Testo fornito
━━━━━━━━━━
Presentata a Montecitorio la prima ricerca sulla finanza sostenibile in Europa. Le banche etiche finanziano l’economia reale, molto più delle “too big to fail”

La finanza etica è molto diversa da quella speculativa e proprio per questo, permette di conservare o aumentare il valore economico dei propri risparmi nel tempo e di aggiungere all’ultima riga dell’estratto conto una serie di altri valori, come il rispetto per l’ambiente, la lotta contro i cambiamenti climatici, il diritto alla casa, l’inclusione delle persone e delle organizzazioni tradizionalmente escluse dai circuiti finanziari ordinari. E’ quanto emerge dalla prima ricerca sulla finanza etica e sostenibile in Europa – realizzata dalla Fondazione Finanza Etica – e presentata oggi a Montecitorio nell’ambito di un seminario organizzato da Banca Etica e dal coordinamento dei soci di riferimento a un anno dall’approvazione della prima legge che riconosce la finanza etica e sostenibile.

 

L’incontro – moderato da Elisabetta Soglio, responsabile dell’inserto “Buone Notizie” del Corriere della Sera – si è aperto con la relazione della Presidente della Camera dei Deputati, Laura Boldrini, che ha ricordato come “l’esperienza di Banca Etica e l’intuizione che ebbero 18 anni fa le associazioni del Terzo Settore che la promossero sono in linea con lo Sviluppo Sostenibile che mette i progetti di vita delle persone al centro. Per questo le istituzioni la devono sostenere”.

 

Alessandro Messina, direttore generale Banca Etica, e Salvatore Rossi, direttore generale Banca d’Italia, hanno discusso del rapporto tra finanza etica e regolamentazione.

 

Si è quindi ragionato su come migliorare la società attraverso la finanza, con gli interventi dei Soci di Riferimento di Banca Etica su pratiche e progetti di cambiamento sociale:

  • Dalla disoccupazione al lavoro dignitoso, Mauro Lusetti, presidente di Legacoop e Alleanza Cooperative

  • Dall’esclusione finanziaria a un’economia inclusiva, Monsignor Francesco Antonio Soddu, direttore di Caritas Italiana

  • Dai respingimenti all’accoglienza, Francesca Chiavacci, presidente nazionale Arci

  • Dalla corruzione alla trasparenza, Davide Pati, Libera

 

In conclusione Luigi Bobba, sottosegretario al lavoro e alle politiche ​sociali ha annunciato l’impegno del Governo ad emanare i decreti attuativi della legge sulla finanza etica entro la fine della legislatura.
━━━━━━━━━━
Materiale fornito
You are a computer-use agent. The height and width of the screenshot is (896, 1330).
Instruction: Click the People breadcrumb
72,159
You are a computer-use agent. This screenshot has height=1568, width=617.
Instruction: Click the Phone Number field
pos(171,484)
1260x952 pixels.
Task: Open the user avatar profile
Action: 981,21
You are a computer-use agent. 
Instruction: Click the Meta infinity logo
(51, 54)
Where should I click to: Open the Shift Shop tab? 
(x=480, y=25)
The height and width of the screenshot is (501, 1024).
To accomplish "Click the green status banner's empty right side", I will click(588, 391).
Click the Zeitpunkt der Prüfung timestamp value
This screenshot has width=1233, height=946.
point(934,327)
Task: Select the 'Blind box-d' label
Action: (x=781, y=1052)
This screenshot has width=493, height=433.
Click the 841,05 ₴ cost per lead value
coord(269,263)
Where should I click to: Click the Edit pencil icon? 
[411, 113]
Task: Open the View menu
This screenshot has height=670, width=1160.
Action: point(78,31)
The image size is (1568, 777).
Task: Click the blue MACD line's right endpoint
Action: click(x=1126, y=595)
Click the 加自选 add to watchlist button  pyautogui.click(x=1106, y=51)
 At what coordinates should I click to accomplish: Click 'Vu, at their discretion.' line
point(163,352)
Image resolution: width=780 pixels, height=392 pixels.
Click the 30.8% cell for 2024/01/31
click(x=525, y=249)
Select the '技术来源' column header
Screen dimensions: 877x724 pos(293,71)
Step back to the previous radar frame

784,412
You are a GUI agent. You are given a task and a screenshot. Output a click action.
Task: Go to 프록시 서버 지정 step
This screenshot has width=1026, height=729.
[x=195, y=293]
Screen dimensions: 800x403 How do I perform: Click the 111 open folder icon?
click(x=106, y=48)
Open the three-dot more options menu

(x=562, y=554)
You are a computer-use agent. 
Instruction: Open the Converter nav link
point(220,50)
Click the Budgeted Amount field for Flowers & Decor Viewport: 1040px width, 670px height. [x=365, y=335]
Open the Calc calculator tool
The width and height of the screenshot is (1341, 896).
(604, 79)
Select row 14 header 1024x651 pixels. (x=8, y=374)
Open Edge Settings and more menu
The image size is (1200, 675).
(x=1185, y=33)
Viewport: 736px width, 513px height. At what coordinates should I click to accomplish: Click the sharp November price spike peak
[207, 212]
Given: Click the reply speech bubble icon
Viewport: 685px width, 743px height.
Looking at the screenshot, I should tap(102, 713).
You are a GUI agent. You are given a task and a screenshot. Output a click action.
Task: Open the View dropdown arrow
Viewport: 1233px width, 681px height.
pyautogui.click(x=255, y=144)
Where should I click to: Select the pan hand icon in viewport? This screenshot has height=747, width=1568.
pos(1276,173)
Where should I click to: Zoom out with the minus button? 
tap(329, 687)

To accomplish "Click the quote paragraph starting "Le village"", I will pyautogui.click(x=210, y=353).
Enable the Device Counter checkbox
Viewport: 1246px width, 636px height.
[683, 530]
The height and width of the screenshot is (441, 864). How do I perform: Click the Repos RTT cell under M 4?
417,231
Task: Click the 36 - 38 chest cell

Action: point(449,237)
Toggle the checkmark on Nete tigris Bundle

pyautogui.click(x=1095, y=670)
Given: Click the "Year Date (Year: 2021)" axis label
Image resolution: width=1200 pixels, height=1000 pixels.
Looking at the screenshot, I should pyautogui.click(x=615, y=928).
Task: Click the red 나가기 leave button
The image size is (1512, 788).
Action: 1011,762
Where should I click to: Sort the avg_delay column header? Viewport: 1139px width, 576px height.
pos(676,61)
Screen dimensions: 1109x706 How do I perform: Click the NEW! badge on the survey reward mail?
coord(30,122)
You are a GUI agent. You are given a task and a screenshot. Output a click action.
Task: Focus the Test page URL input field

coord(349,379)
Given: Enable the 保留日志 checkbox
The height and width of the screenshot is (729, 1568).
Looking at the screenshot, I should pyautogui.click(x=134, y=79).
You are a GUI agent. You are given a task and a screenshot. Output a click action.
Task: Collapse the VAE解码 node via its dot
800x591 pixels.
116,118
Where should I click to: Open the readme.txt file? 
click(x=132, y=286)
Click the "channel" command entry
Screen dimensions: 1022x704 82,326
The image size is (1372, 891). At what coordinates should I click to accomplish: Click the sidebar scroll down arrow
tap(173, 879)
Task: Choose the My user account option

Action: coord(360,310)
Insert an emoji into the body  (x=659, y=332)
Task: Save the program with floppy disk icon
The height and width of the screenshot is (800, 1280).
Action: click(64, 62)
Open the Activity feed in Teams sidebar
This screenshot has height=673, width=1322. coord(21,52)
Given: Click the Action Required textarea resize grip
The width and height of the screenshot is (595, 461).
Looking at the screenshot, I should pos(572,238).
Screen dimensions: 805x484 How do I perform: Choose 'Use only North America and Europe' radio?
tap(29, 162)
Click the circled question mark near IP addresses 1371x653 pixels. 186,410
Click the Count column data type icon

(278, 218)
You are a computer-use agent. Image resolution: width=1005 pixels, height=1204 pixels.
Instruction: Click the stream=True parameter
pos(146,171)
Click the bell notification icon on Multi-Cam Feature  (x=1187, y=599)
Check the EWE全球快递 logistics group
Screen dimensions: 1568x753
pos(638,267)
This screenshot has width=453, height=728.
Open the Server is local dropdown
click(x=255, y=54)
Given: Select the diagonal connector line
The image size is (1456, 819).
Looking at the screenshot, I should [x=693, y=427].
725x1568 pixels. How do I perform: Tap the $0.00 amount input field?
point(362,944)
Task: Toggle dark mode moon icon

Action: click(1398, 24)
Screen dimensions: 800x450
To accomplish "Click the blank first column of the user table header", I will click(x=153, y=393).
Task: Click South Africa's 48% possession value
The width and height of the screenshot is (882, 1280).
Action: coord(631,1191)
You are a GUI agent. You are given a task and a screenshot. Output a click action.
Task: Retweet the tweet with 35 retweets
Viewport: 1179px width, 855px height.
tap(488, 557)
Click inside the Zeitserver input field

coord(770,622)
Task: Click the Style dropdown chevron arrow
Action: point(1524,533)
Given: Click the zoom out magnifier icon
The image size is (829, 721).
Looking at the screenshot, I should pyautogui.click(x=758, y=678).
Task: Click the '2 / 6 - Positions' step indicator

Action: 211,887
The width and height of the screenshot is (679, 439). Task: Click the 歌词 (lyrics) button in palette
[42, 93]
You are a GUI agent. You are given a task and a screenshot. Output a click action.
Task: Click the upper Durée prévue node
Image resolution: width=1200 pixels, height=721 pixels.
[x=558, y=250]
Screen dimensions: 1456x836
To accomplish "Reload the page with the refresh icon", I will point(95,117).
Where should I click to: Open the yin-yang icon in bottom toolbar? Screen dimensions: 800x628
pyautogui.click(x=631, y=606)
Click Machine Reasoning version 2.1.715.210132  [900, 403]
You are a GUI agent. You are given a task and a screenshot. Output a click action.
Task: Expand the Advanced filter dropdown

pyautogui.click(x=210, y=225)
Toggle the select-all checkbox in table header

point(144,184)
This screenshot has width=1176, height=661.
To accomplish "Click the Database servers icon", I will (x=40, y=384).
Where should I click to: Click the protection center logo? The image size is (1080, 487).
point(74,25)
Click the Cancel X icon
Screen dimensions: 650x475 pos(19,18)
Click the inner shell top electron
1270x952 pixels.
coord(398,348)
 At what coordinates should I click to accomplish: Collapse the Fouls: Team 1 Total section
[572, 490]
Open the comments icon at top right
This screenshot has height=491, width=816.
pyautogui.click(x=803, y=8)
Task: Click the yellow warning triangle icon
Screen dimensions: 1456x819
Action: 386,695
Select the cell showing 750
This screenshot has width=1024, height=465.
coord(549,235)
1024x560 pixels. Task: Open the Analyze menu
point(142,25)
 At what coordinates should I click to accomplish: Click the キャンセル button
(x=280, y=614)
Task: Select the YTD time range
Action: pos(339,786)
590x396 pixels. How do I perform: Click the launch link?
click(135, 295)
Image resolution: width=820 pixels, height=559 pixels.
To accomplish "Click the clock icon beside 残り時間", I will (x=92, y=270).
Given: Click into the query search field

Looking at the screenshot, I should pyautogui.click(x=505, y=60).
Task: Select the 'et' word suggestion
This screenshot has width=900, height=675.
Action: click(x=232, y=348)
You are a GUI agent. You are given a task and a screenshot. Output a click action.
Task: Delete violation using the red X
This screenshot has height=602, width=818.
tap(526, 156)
━━━━━━━━━━
Attività da svolgere
**a.** Riporta tutti i temi degli interventi dei Soci di Riferimento di Banca Etica elencati nel testo sulla finanza etica. Accanto a ciascun tema indica chi lo ha presentato.
**b.** Rispondi a queste domande sul testo sulla finanza etica:
(i) Chi ha realizzato la prima ricerca sulla finanza etica e sostenibile in Europa?
(ii) Chi ha moderato l'incontro?
(iii) Entro quando il Governo si è impegnato a emanare i decreti attuativi della legge sulla finanza etica?

Risposte
**a.**
- Dalla disoccupazione al lavoro dignitoso: Mauro Lusetti, presidente di Legacoop e Alleanza Cooperative
- Dall'esclusione finanziaria a un'economia inclusiva: Monsignor Francesco Antonio Soddu, direttore di Caritas Italiana
- Dai respingimenti all'accoglienza: Francesca Chiavacci, presidente nazionale Arci
- Dalla corruzione alla trasparenza: Davide Pati, Libera

**b.**
(i) La Fondazione Finanza Etica.
(ii) Elisabetta Soglio, responsabile dell'inserto "Buone Notizie" del Corriere della Sera.
(iii) Entro la fine della legislatura.